Whitespaces around character entities
I maintain a large codebase that used quick-xml for years across hundreds of structs.
After switching from 0.37.5 to 0.38, I hit the already well-known whitespace issues. 0.38.1 introduced Config::trim_text which saved me from touching thousands of fields, but now I found the next caveat: XML character entities make trim_text(true) trim more than needed:
#!/usr/bin/env cargo
---
[dependencies]
serde = { version = "1", features = ["derive"] }
quick-xml = { version = "0.38", features = ["serialize"] }
quick-xml-old = { package = "quick-xml", version = "0.37", features = ["serialize"] }
---
use quick_xml::reader::NsReader;
use serde::Deserialize;
use std::result::Result;
#[derive(Debug, Deserialize)]
struct Root {
bar: String,
}
pub fn from_str_trim_text<'de, T>(s: &'de str) -> Result<T, Box<dyn std::error::Error>>
where
T: Deserialize<'de>,
{
let mut reader = NsReader::from_str(s);
let config = reader.config_mut();
config.trim_text(true); // Trims also spaces around decoded &
config.expand_empty_elements = true;
let mut de = quick_xml::de::Deserializer::borrowing(reader);
Ok(T::deserialize(&mut de)?)
}
fn main() -> Result<(), Box<dyn std::error::Error>> {
let xml = r#"
<root>
<bar>
Foo & Bar & Baz Qux Quux
</bar>
</root>"#;
let old: Root = quick_xml_old::de::from_str(xml)?;
let new: Root = quick_xml::de::from_str(xml)?;
let new_trimming: Root = from_str_trim_text(xml)?;
println!("Old: {}", old.bar); // "Foo & Bar & Baz Qux Quux"

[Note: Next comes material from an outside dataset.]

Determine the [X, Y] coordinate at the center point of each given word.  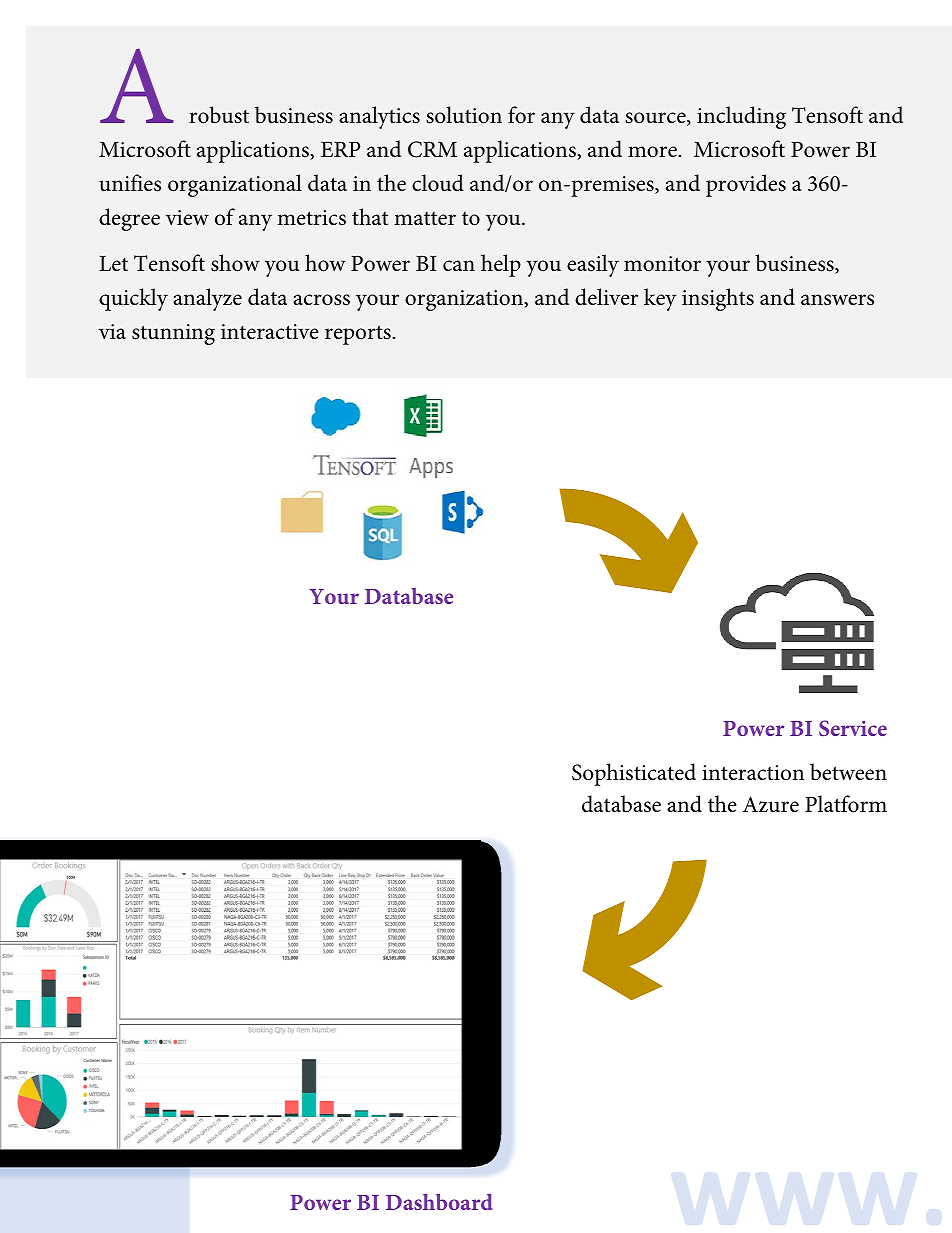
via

println!("New: {}", new.bar); // "\n Foo & Bar & Baz Qux Quux\n "
println!("New trimming: {}", new_trimming.bar); // "Foo&Bar&Baz Qux Quux"
Ok(())
}
(cargo +nightly -Zscript example.rs)
I know this is documented behavior (thank you), so I'm not calling it a bug. I’m looking for a solution to preserve "internal" spaces (e.g, around the decoded entities) while still trimming leading/trailing whitespace globally.
The only workaround that comes to my mind atm is either introducing a newtype or using deserialize_with, which are both rather error-prone in a mature codebase like mine and require tons of work.
If there is no existing solution right now, I could try to implement a feature (e.g., a new config option?) if the maintainers think it is a good idea.
Actually, using config.trim_text(true); is a footgun, because it trims text too early. I hope, it will be removed sometime in the future. Until that, maybe it is possible to do something with that if find a way to know that trim is not required if "text" is followed by the general entity reference (which is started from &). Anyway, even with such fix trim will work incorrectly when XML comment will be inserted between them. That may open doors to some vulnerabilities when attacker can construct XML with the same logical structure by adding comments, which will influence the final result.
Feel free to investigate that and make a PR.
What if the feature were implemented specifically for the serde Deserializer?
I've played with this idea by introducing DeserializerConfig which can be used like that:
let mut de = quick_xml::de::Deserializer::from_str(s);
de.config_mut().trim_text(true);
T::deserialize(&mut de)
My initial approach was to put this config into XmlReader, but eventually I decided that the top-most "layer" is the best.
I'm not making a PR yet since I first wanted to know what do you think about this idea.
I found, that current way to configure quick-xml a bit worse
let mut r = quick_xml::reader::Reader::from_str(s);
*r.config_mut() = cfg;
// working with r...
I feel that something like this is more traditional approach:
let cfg = quick_xml::reader::Config {
// configure what you want...
Default::default()..
};
// consumes cfg
let mut r = cfg.from_str(s);// r: Reader<...>
// working with r...
It simplifies storing configuration somewhere and create readers based on it. Of course, you may do that in the current design, just by overriding the whole Config struct just after parser creation, as shown above.
For the Deserializer the same approach would be better, as I think.
In any case, it seems that for this case it would be simplifier to make changes in Reader instead of introducing configuration for the deserializer (although such configuration would be useful for #897). Anyway, if you have working prototypes for PR, make it and there we'll see.